The next step is to create a data list to be used by rstan:

```{r show_data_list}
readLines(model_file)[1:11]
```
We can set it up using data from medfish. The only thing we need to assume is the native pool size (See Belmaker et al 2009 for more detail)

```{r set_data_list}
data_for_stan <- list(
  N = nrow(medfish),
  native_total = 600,
  dI = medfish$aliens,
  dN = medfish$natives,
  t = medfish$t
)
```

An important aspect of Bayesian modelling is the ability to use prior for the model parameters.
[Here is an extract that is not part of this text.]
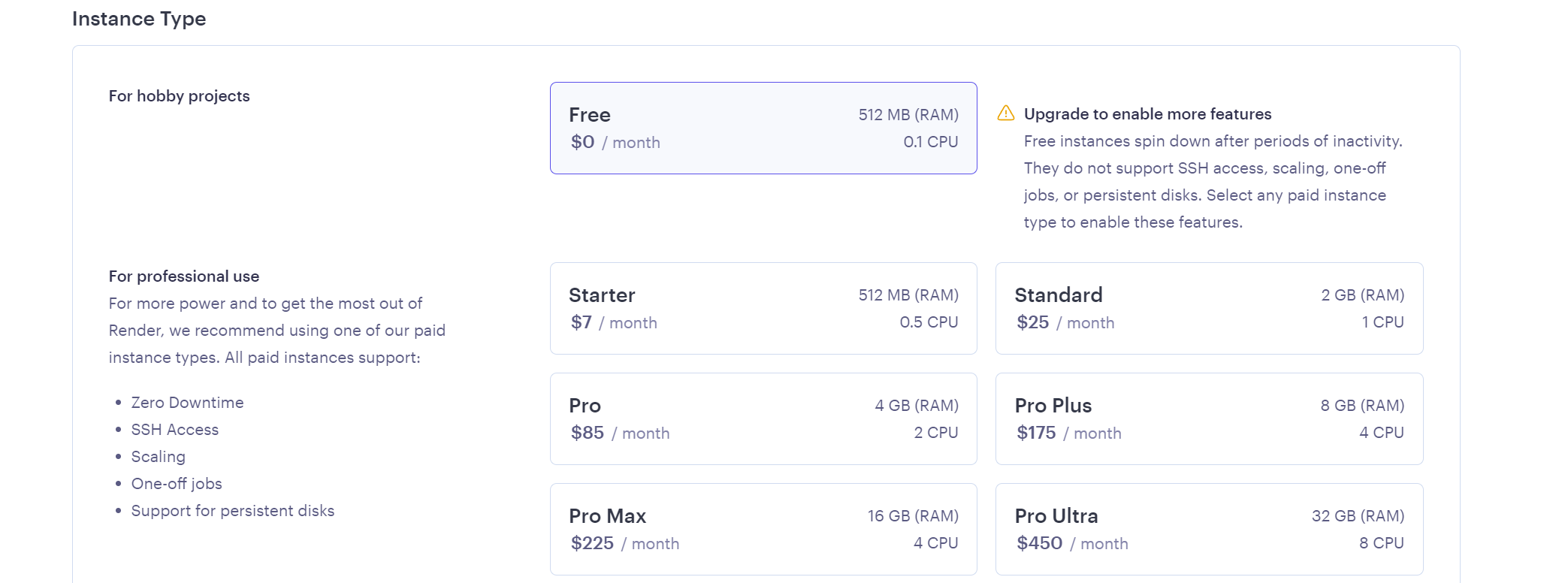Viewport: 1568px width, 583px height.
Task: Select the Pro Plus instance option
Action: click(1208, 419)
The model uses priors for both the mean and standard error of the parameters $\beta_0$ and $\beta_1$:

```{r show_priors}
readLines(model_file)[7:10]
```

We can start with a naive model of alien introduction to get an idea of how rapid is the alien introduction rate:

```{r naive_model}
naive_model <- stats::glm(aliens ~ time, data = medfish, family = "poisson")
stats::summary.glm(naive_model)
```
We will use these estimates as priors for our model. 


```{r priors}
coef_table <- summary(naive_model)$coefficients
priors <- c(
  b0_mu = coef_table[1,1],
  b0_sd = coef_table[1,2],
  b1_mu = coef_table[2,1],
  b1_sd = coef_table[2,2]
)
priors
```

We join the priors with the rest of the data:

```{r join_data}
data_for_stan <- c(data_for_stan, priors)
```

We can then call the `sampling` function to fit the model:

```{r include=FALSE}
set.seed(1)
```


```{r sampling, message=FALSE, warning=FALSE, results='hide'}
model_output <- rstan::sampling(native_discoveries_model, data_for_stan)
```

After the sampling, we can extract the model prediction for the number of undiscovered alien species in each year - `unrecorded_I`:

```{r plotting_results, fig.width = 8, fig.height= 4.5, fig.align='center'}
stan_summary <- summary(model_output, pars = "unrecorded_I")$summary |>
  tibble::as_tibble() |> 
  tibble::add_column(year = medfish$year)

ggplot2::ggplot(medfish)+
  ggplot2::aes(x = year) + 
  ggplot2::geom_point(ggplot2::aes(y = cumsum(natives)), shape = 21, size = 2, fill = "#377EB8") +
  ggplot2::geom_point(ggplot2::aes(y = cumsum(aliens)), shape = 21,  size = 2, fill = "#E41A1C") +
  ggplot2::geom_ribbon(data = stan_summary, ggplot2::aes(ymin = `2.5%`, ymax = `97.5%`), alpha = 0.2) +
  ggplot2::geom_line(data = stan_summary, ggplot2::aes(y = mean)) + 
  ggplot2::labs(x = "Year", y = "Cumulative number\nof discovered species")
```


>>NOTE: This is just an example of the usage of such a model - additional tests should be performed to examine the validity of the results.